▶ _Try it_
Print the entries below exactly as they appear, from the first line up to and including the line with "Matches (445, 173)". Do not print any pictures.
————
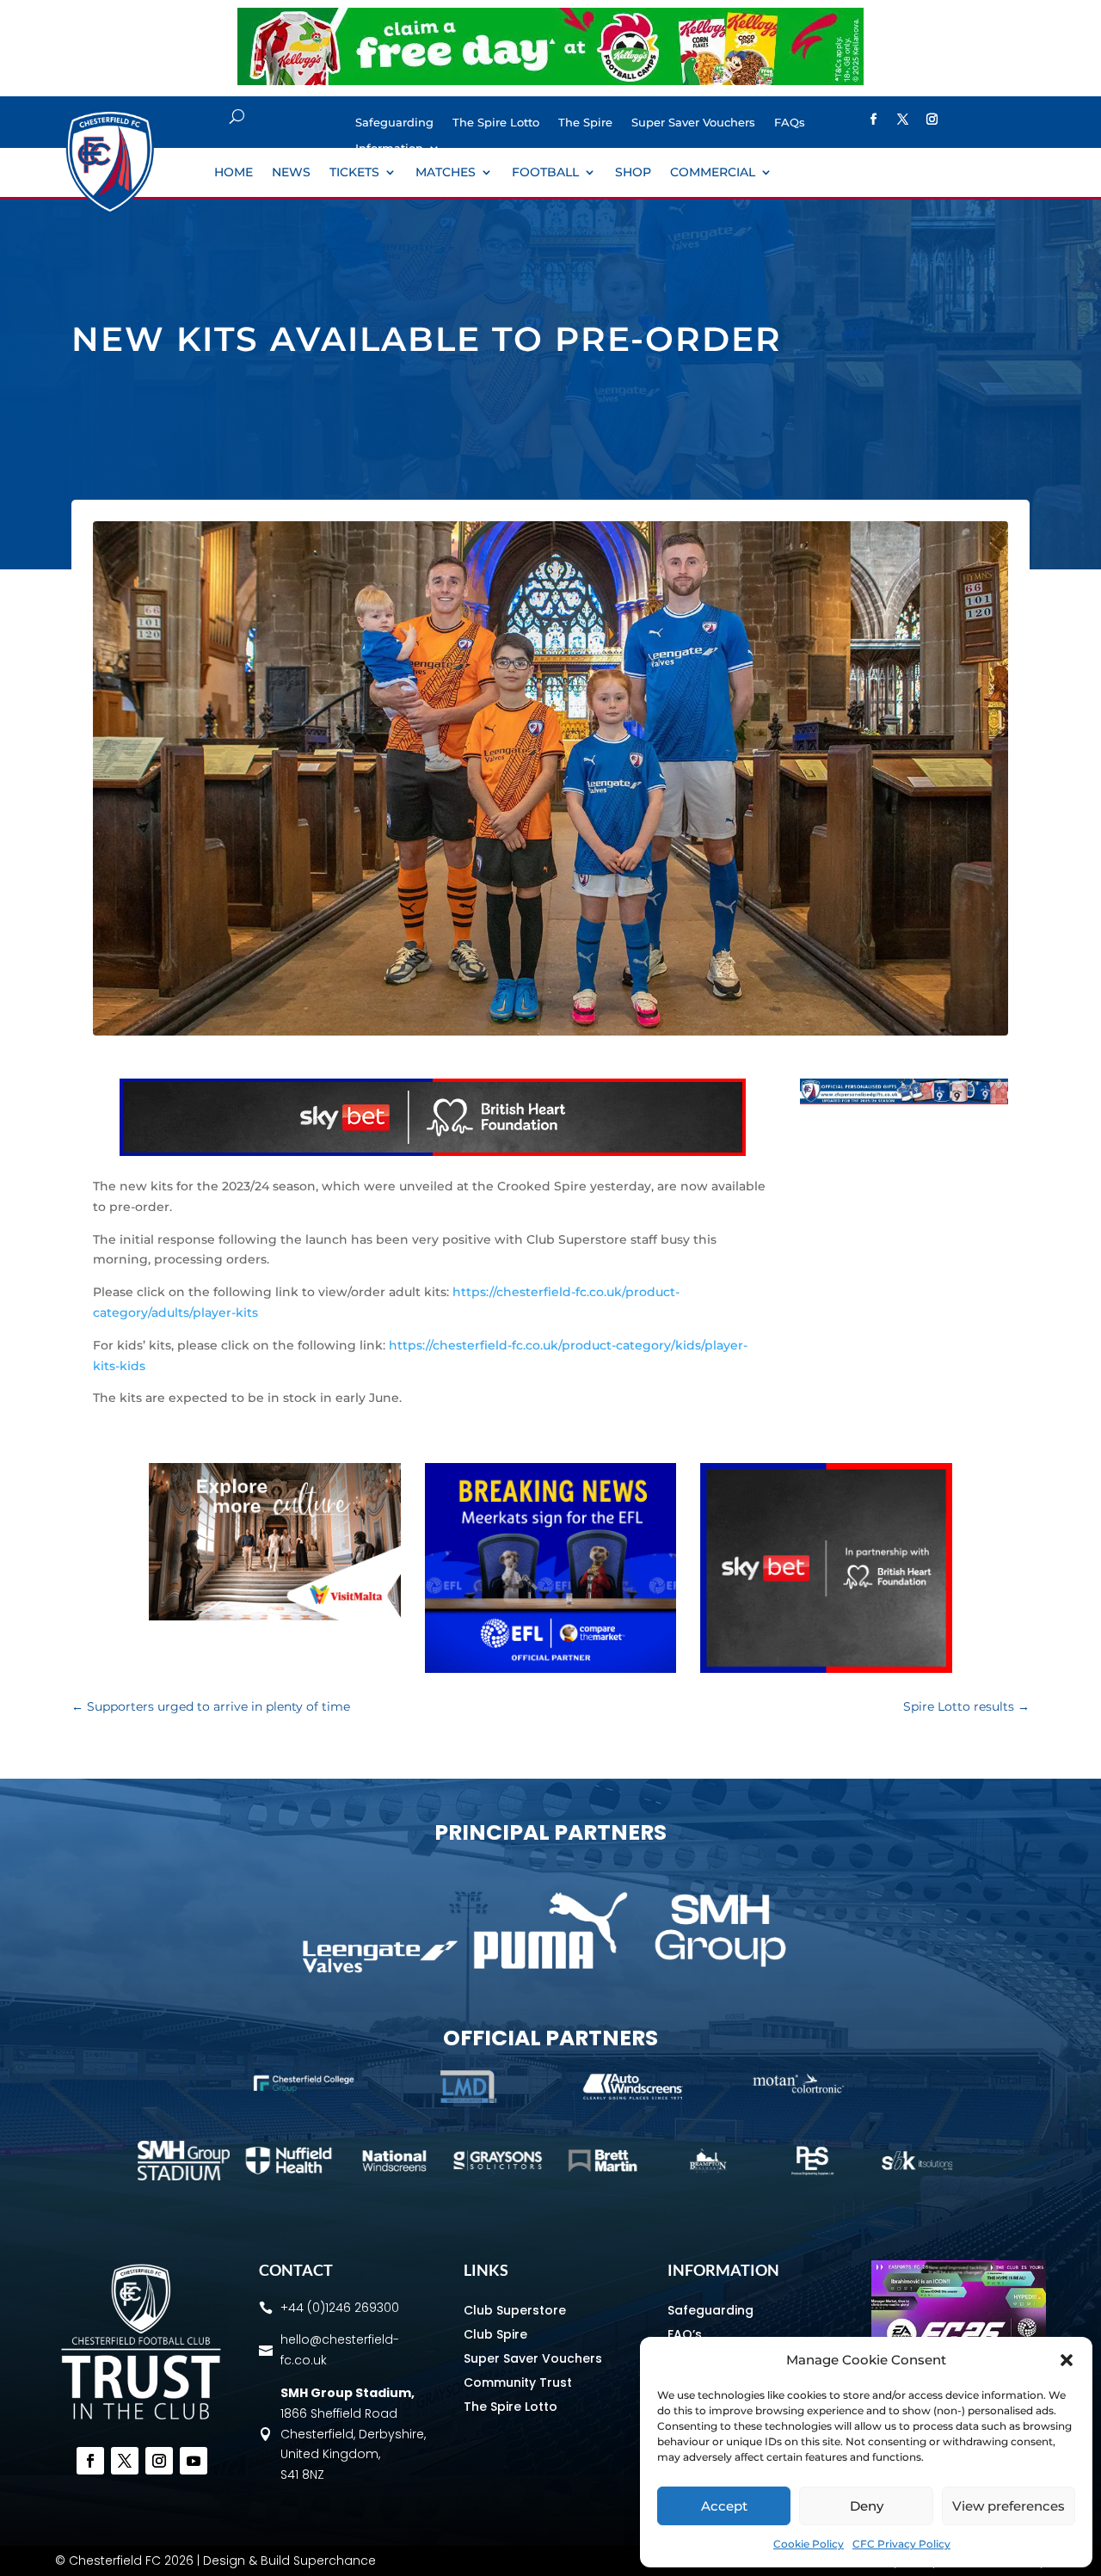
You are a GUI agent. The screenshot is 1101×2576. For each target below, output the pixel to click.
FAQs (789, 122)
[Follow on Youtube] (193, 2461)
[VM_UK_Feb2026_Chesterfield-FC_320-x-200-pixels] (275, 1616)
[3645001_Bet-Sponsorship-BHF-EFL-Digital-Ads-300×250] (826, 1668)
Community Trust (518, 2382)
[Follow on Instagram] (932, 119)
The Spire (585, 122)
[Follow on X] (903, 119)
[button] (1066, 2360)
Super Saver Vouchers (693, 122)
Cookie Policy (808, 2543)
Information (389, 148)
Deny (866, 2506)
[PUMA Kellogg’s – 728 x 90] (550, 81)
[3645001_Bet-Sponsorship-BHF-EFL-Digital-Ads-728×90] (433, 1151)
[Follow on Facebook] (874, 119)
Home (233, 173)
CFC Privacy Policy (901, 2543)
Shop (633, 173)
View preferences (1008, 2506)
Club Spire (495, 2334)
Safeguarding (394, 122)
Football (545, 173)
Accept (724, 2506)
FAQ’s (684, 2334)
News (291, 173)
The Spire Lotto (495, 122)
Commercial (712, 173)
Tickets (354, 173)
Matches (445, 173)
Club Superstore (515, 2310)
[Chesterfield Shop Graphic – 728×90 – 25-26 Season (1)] (904, 1100)
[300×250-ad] (551, 1668)
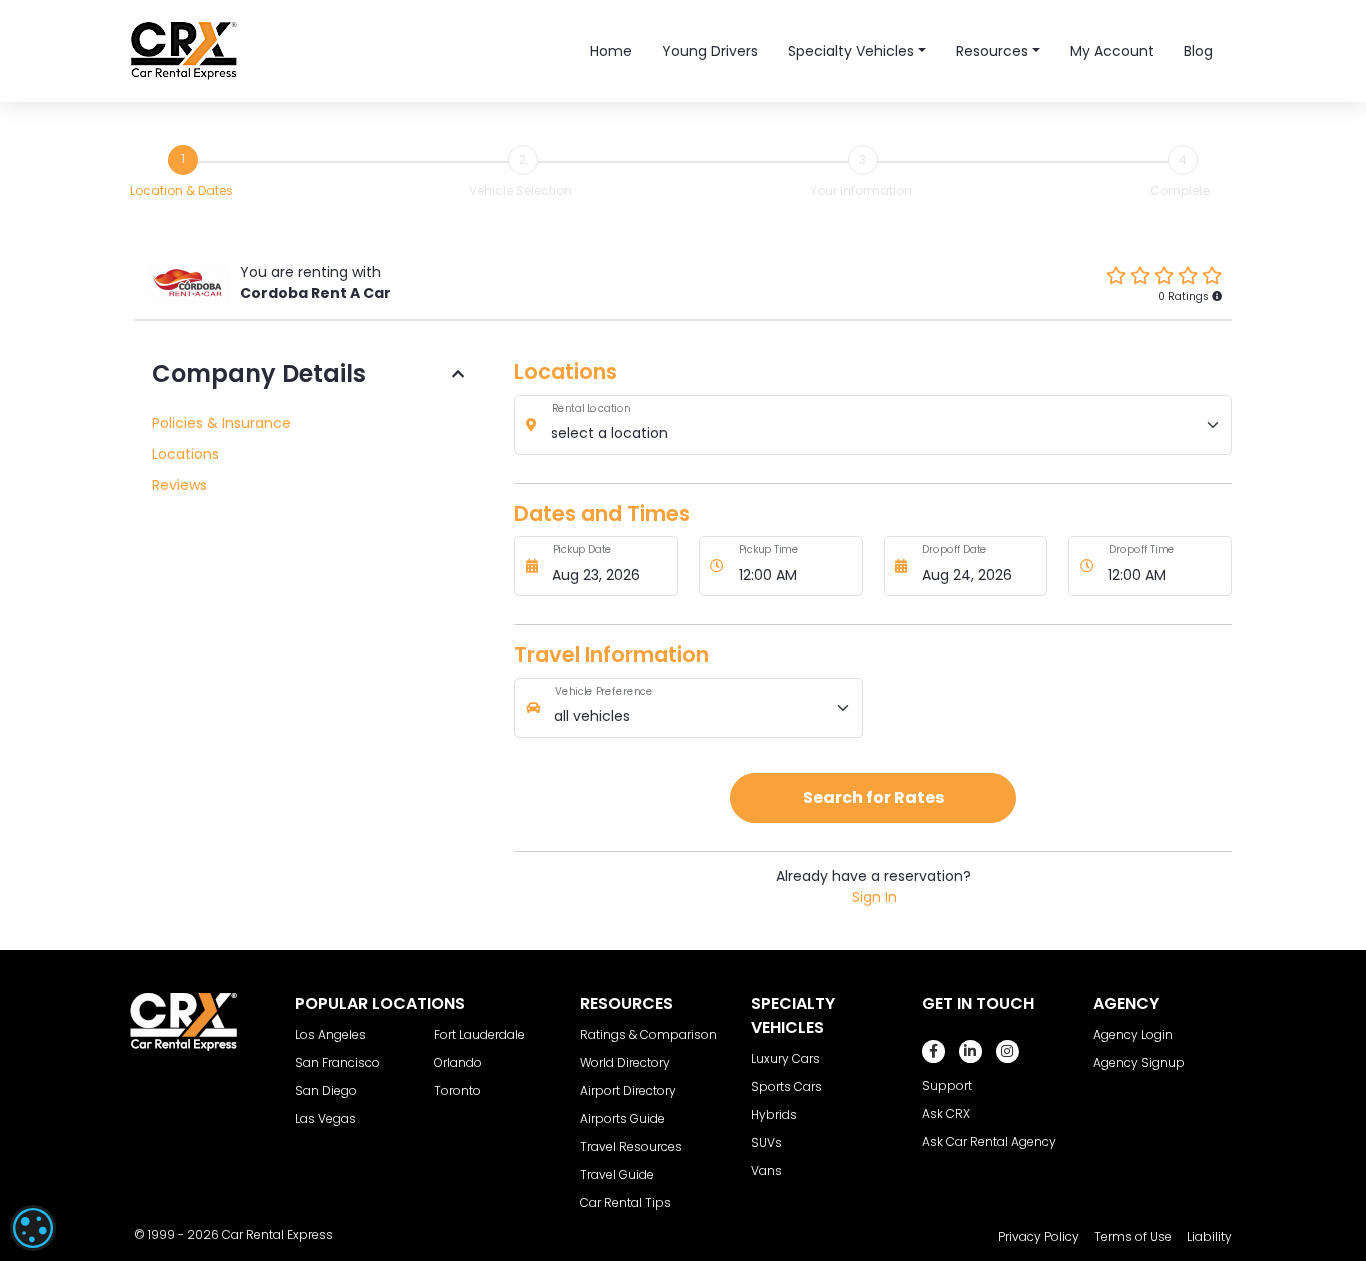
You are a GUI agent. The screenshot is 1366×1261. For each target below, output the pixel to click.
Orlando (458, 1062)
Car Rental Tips (625, 1202)
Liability (1209, 1236)
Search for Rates (873, 797)
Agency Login (1133, 1034)
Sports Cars (786, 1086)
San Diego (326, 1090)
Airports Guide (622, 1118)
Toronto (457, 1090)
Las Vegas (325, 1118)
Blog (1198, 51)
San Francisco (337, 1062)
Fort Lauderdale (479, 1034)
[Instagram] (1007, 1051)
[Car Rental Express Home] (184, 50)
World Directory (625, 1062)
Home (611, 51)
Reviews (179, 485)
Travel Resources (631, 1146)
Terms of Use (1133, 1236)
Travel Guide (617, 1174)
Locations (185, 454)
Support (947, 1085)
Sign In (874, 897)
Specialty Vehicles (851, 51)
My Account (1112, 51)
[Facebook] (933, 1051)
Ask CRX (946, 1113)
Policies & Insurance (221, 423)
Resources (992, 51)
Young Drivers (710, 51)
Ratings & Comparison (648, 1034)
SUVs (766, 1142)
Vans (766, 1170)
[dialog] (33, 1228)
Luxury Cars (785, 1058)
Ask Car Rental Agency (989, 1141)
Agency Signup (1139, 1062)
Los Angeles (330, 1034)
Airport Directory (628, 1090)
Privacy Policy (1038, 1236)
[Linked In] (970, 1051)
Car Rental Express (277, 1234)
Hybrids (774, 1114)
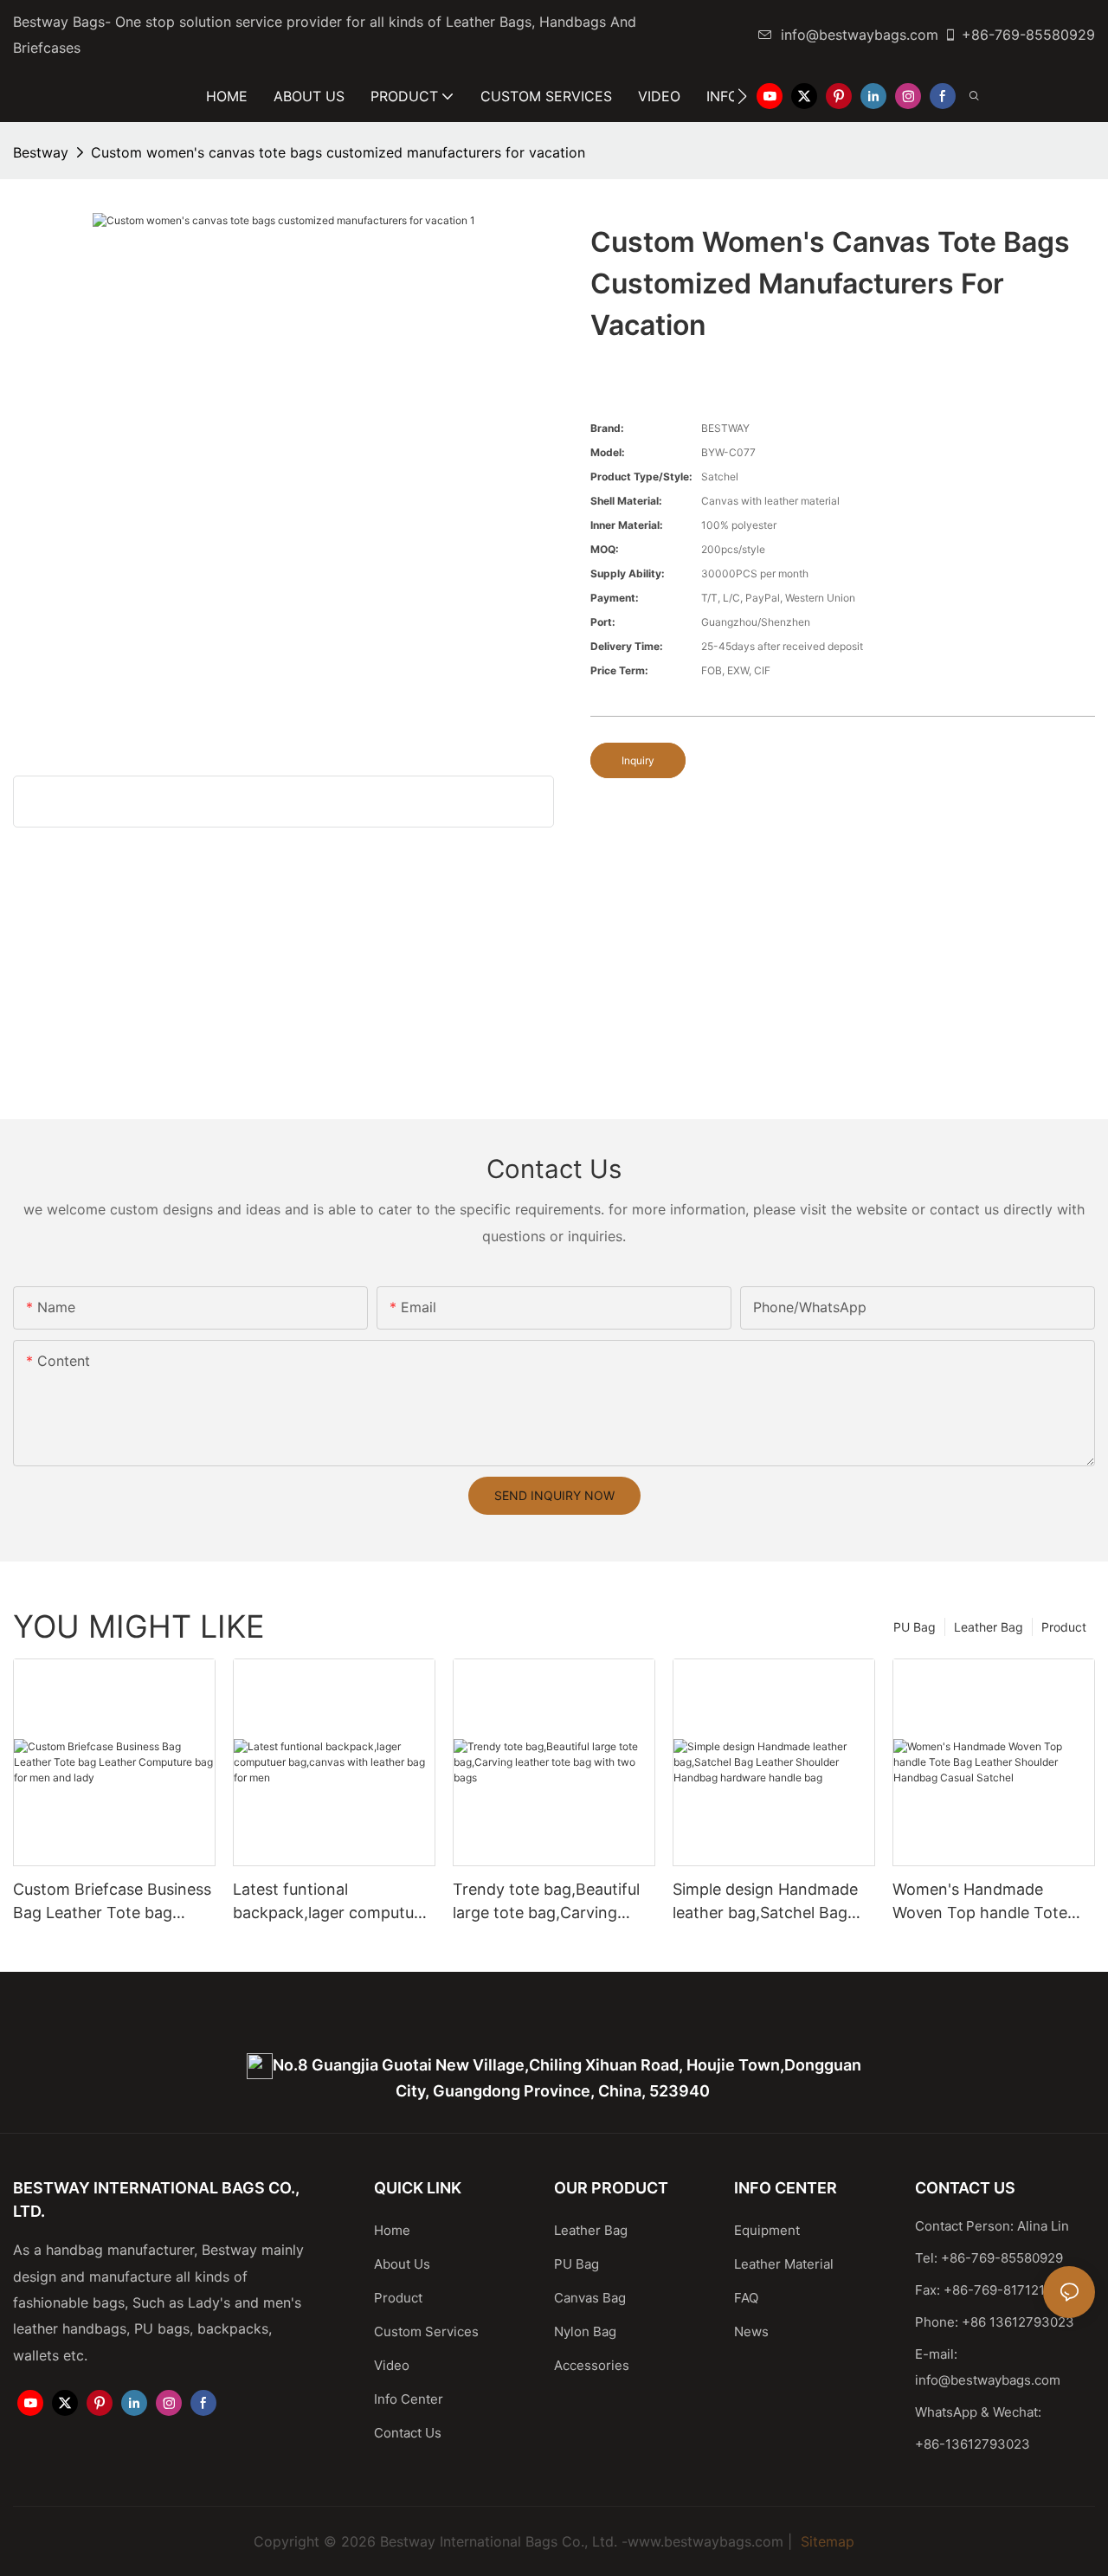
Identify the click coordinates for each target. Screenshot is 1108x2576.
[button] (742, 96)
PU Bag (914, 1627)
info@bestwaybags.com (859, 34)
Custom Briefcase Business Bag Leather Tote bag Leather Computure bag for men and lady (113, 1902)
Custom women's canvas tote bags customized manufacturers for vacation (338, 152)
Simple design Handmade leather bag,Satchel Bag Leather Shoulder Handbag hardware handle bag (771, 1902)
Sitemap (825, 2541)
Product (1063, 1627)
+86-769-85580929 (1028, 34)
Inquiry (638, 760)
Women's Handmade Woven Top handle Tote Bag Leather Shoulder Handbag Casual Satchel (981, 1902)
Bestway (40, 152)
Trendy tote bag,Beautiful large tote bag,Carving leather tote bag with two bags (546, 1902)
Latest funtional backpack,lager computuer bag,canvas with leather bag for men (330, 1902)
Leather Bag (988, 1627)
————
▶ _Written reply_
You are a GUI agent. The screenshot is 1101×2576. For each target below, output the pixel to click.
FAQs (789, 122)
[Follow on Youtube] (193, 2461)
[VM_UK_Feb2026_Chesterfield-FC_320-x-200-pixels] (275, 1616)
[3645001_Bet-Sponsorship-BHF-EFL-Digital-Ads-300×250] (826, 1668)
Community Trust (518, 2382)
[Follow on Instagram] (932, 119)
The Spire (585, 122)
[Follow on X] (903, 119)
[button] (1066, 2360)
Super Saver Vouchers (693, 122)
Cookie Policy (808, 2543)
Information (389, 148)
Deny (866, 2506)
[PUMA Kellogg’s – 728 x 90] (550, 81)
[3645001_Bet-Sponsorship-BHF-EFL-Digital-Ads-728×90] (433, 1151)
[Follow on Facebook] (874, 119)
Home (233, 173)
CFC Privacy Policy (901, 2543)
Shop (633, 173)
View preferences (1008, 2506)
Club Spire (495, 2334)
Safeguarding (394, 122)
Football (545, 173)
Accept (724, 2506)
FAQ’s (684, 2334)
News (291, 173)
The Spire Lotto (495, 122)
Commercial (712, 173)
Tickets (354, 173)
Matches (445, 173)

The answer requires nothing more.